Even Ian Vasquez, director of the Project on Global Economic Liberty at the ultra-free market Cato Institute, agrees that Stiglitz’s arguments have been “constructive.” “It shows how when you give an institution like the IMF so much influence it monopolizes development views,” he said, “and I don’t think that’s a good idea.” Likewise, even though Andrea Durbin, director of international programs at Friends of the Earth, thinks that Stiglitz hasn’t incorporated environmental issues enough into his model, she sees Stiglitz as a “revolutionary” and “anomaly” within the global banking circles. “What’s refreshing about Joseph Stiglitz is he calls it like he sees it,” Durbin said, “even when his own institution is going the wrong way.

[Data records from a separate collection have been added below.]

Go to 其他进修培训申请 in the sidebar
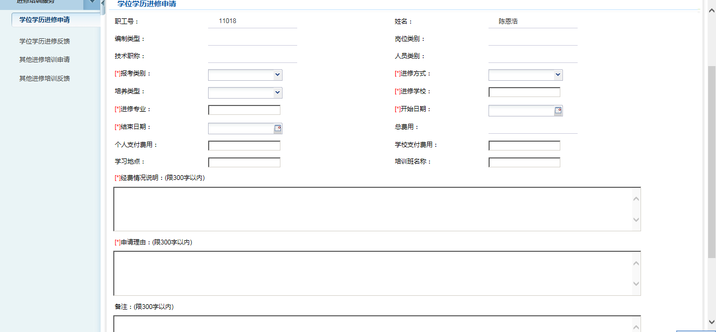 [45, 60]
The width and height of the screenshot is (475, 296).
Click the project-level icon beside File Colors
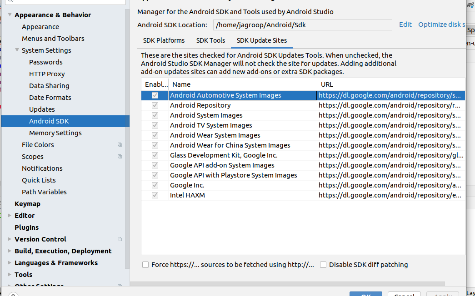pos(120,145)
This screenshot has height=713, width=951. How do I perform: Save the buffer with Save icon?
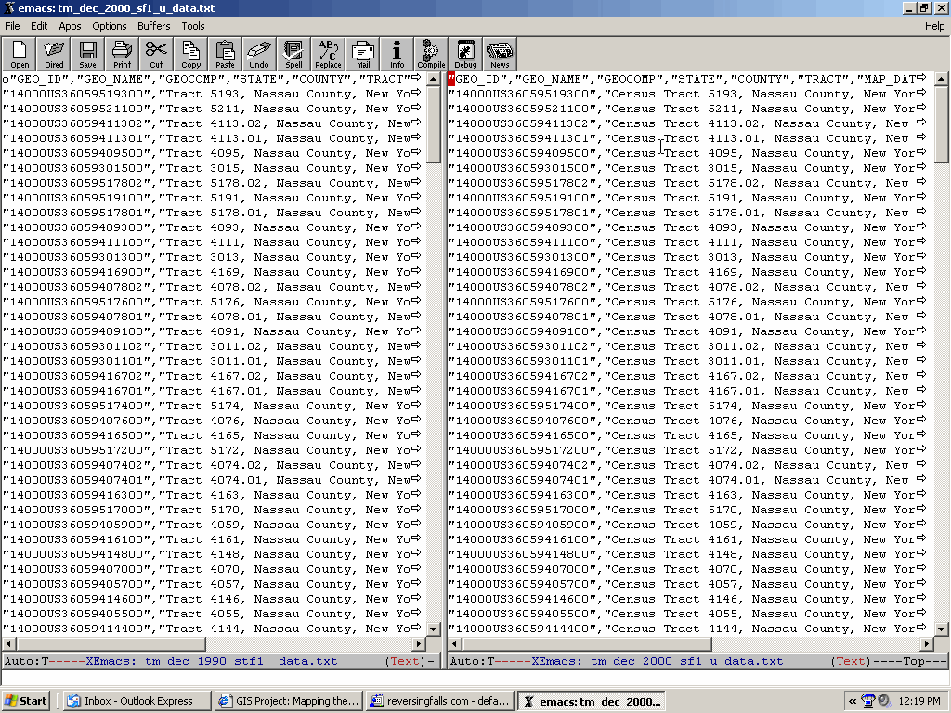click(87, 54)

And that’s unusual for a man in his position.”

As the IMF and World Bank meet, government finance ministers and bank officials will be discussing such issues as debt relief for poor countries and dealing with bankers mad about a recent IMF decision to permit Ecuador to default on some debts. The wider debate that Stiglitz has opened on the meaning of development, the constructive role of government, the limits of the market and the need for democratic transformation will be addressed tangentially, at best. But the record of car crashes and false starts on the road to global economic well-being suggests that the engineers of both economic engines and highways need to listen to Stiglitz and other critics of the “Washington consensus,” then start considering some fundamentally different designs.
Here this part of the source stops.